The United States has refused to exempt the Iran-Pakistan (IP) gas pipeline from possible sanctions against Iran, creating even more uncertainty about the future of the project.
Pakistan had, earlier, given government guarantees pertaining to the IP pipeline to Iran, making it difficult for the present government to back out from the project.
Due to the threat of sanctions, however, Islamabad has been unable to secure the required funding for the IP pipeline. It even placed a $2 billion request before the Iranian government in order to finance the project.
According to sources, Pakistan most recently took up the issue with US authorities at a meeting on the sidelines of the revised bilateral strategic dialogue in Washington last week. However, the US did not give any assurance that it would exempt the IP pipeline from sanctions.
“We are evaluating the project at this stage and cannot give it exemption from possible US sanctions,” an official privy to developments quoted the officials as saying.
On the other hand, sources said the US pushed Pakistan to move ahead with the Turkmenistan-Afghanistan-Pakistan-India (TAPI) gas pipeline project instead. They added that Pakistan was assured the pipeline-building and gas exploration contracts for the TAPI project would likely be awarded to US companies like Chevron, thus relieving it of the responsibility to secure finance for the initiative.
All countries participating in the TAPI project gathered in Ashgabat, Turkmenistan to sign a transaction advisory contract with the Asian Development Bank soon after the Pakistan-US dialogue concluded, according to the sources. The bank will help generate funds for the project, they said.

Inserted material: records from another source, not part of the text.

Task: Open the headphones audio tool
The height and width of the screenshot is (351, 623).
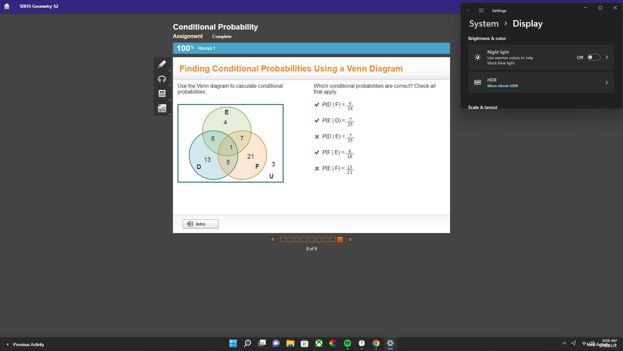Action: point(162,79)
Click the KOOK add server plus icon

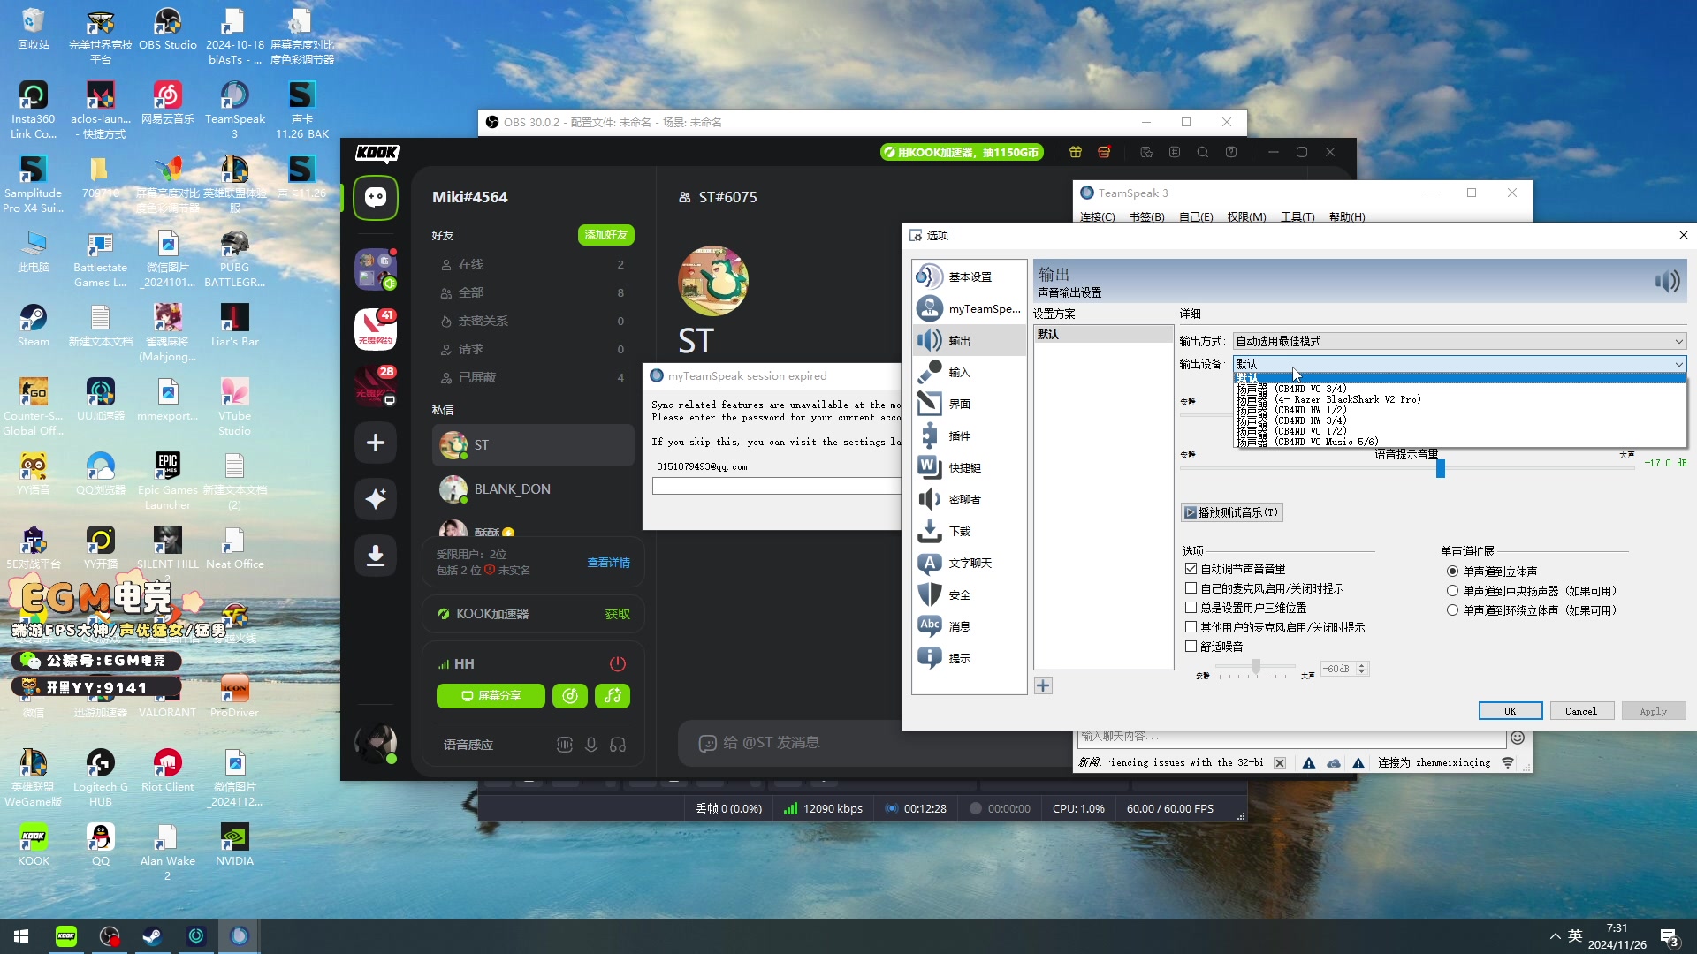click(375, 443)
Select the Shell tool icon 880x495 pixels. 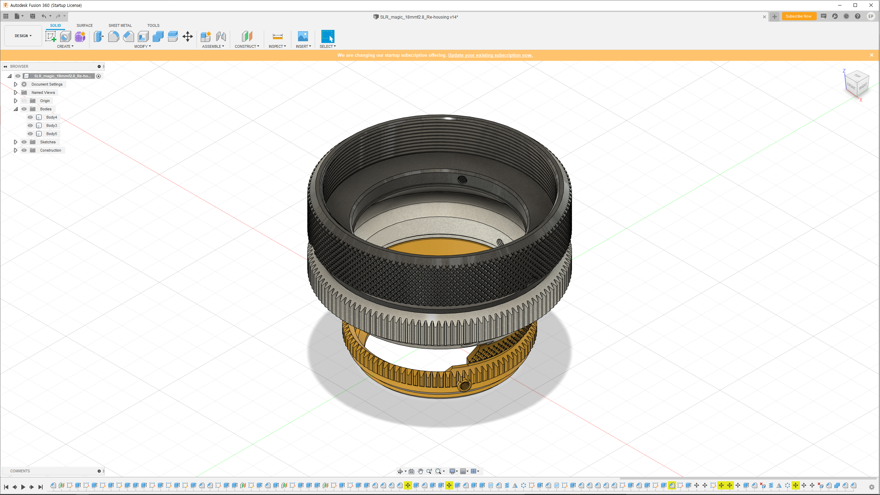coord(143,36)
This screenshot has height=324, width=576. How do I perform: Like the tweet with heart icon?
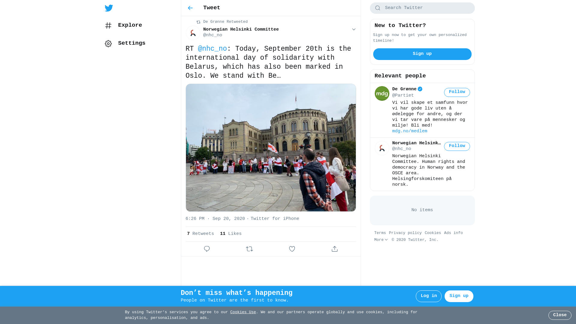click(x=292, y=249)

Pakistan had earlier requested the exemption of the IP project from sanctions during Prime Minister Nawaz Sharif’s visit to the US.
The matter was also raised during US Secretary of State John Kerry’s visit to Pakistan as well. Kerry was reportedly handed a paper urging Washington to consider exempting the project from any sanctions against Iran.
No positive response has been received from the US so far, however.
Instead, Washington has been asking Pakistan to look into other initiatives to meet its energy needs. Recently, the US offered Pakistan assistance in shale gas exploration and the import of liquefied natural gas in a bid to dissuade it from pursuing the gas deal with Iran.
Pakistani officials, on the other hand, consider the IP pipeline most viable for meeting the country’s growing energy demands.
At the same time though, the project remains in doldrums because of US and EU sanctions against Iran, due to which the latter has been unable to develop its South Pars gas fields.
Published in The Express Tribune, November 20th, 2013.